Though Kelly has had numerous professional successes in his career, his beginnings weren’t so promising. Prior to high school, his grades weren’t necessarily that of an astronaut, Kelly said. Upon entering high school, he began to focus more and his grades improved. He set his career goals as a naval aviator, but even then he was still not intially considered top notch.

'Be your best' 

Kelly encouraged students in the audience to keep trying to reach their goals, despite everyone else’s pace.

“I’m a strong believer that how good you are at the beginning of anything you try is not a good indicator of how good you can become,” he said. “I’m a prime example of somebody that was able to overcome a lack of aptitude with practice, persistence and the drive to never ever give up.”

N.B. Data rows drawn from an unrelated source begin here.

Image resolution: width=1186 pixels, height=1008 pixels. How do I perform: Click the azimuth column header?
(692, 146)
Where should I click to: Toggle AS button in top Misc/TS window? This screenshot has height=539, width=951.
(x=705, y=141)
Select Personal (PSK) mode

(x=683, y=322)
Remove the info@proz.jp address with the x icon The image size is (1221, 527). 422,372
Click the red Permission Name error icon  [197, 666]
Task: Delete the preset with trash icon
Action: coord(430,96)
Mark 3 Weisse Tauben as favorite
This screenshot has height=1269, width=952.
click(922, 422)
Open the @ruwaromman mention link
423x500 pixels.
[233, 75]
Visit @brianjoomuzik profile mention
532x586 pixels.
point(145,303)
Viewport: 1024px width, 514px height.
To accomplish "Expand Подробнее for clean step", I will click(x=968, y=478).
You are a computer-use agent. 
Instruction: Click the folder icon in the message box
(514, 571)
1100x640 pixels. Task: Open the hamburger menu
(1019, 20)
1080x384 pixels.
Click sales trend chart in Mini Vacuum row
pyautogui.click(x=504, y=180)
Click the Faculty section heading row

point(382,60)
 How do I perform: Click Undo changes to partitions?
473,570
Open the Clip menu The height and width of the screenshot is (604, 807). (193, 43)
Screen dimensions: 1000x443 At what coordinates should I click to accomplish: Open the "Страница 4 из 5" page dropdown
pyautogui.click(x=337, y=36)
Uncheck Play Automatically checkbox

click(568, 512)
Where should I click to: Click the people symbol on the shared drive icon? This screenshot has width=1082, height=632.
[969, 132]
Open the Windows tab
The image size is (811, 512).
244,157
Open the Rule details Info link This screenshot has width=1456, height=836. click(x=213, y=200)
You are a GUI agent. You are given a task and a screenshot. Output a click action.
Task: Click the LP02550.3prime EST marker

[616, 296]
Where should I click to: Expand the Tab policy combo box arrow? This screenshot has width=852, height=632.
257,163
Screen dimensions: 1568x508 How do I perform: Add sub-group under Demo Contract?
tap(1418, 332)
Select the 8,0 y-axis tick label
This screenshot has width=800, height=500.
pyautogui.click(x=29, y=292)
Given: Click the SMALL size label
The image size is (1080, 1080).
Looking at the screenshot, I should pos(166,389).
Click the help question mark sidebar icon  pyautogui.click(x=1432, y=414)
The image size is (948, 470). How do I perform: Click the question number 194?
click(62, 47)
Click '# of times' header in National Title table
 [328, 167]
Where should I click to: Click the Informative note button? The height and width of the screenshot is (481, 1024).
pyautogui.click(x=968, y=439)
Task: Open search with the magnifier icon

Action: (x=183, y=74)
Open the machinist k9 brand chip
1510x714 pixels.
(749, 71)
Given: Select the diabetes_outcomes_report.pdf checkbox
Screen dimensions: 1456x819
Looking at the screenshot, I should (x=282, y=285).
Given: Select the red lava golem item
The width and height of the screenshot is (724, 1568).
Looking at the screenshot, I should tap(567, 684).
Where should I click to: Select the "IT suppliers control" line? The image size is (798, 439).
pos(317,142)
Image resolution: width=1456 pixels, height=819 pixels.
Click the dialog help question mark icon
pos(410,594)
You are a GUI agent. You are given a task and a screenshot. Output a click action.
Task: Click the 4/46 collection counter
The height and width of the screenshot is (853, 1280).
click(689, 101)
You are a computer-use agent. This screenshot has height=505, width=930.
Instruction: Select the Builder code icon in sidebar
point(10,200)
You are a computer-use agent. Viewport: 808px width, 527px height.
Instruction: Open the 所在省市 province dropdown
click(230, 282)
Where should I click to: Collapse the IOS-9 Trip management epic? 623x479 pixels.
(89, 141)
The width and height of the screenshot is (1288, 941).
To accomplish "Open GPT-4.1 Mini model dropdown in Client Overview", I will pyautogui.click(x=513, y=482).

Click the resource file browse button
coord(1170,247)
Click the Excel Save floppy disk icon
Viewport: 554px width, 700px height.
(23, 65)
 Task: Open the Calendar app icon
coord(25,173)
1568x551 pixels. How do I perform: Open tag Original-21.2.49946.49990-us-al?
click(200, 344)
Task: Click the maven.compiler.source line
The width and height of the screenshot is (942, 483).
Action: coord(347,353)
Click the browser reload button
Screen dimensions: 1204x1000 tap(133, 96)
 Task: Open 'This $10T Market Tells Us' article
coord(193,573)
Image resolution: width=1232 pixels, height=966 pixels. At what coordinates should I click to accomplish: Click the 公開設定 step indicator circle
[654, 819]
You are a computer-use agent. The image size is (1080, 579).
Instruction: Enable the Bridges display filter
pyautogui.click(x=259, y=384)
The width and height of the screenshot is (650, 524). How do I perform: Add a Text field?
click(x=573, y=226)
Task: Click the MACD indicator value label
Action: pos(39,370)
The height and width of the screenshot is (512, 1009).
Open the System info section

In closing, Kelly said that he was given a message to deliver to the audience from Giffords, who now suffers from aphasia due to her injuries after the shooting. The message read: “Be patient. Be courageous. Be strong. Be your best.”

Honors student Leslie Eaton was inspired and touched by Kelly’s presentation.

“I am just amazed at how strong they both have been through everything,” Eaton said. “It’s very touching that he shared their story with all of us. It’s also a little comforting to know that he wasn’t always the best at everything when he first started his career. It lets students know that if you keep trying, you’ll get there.”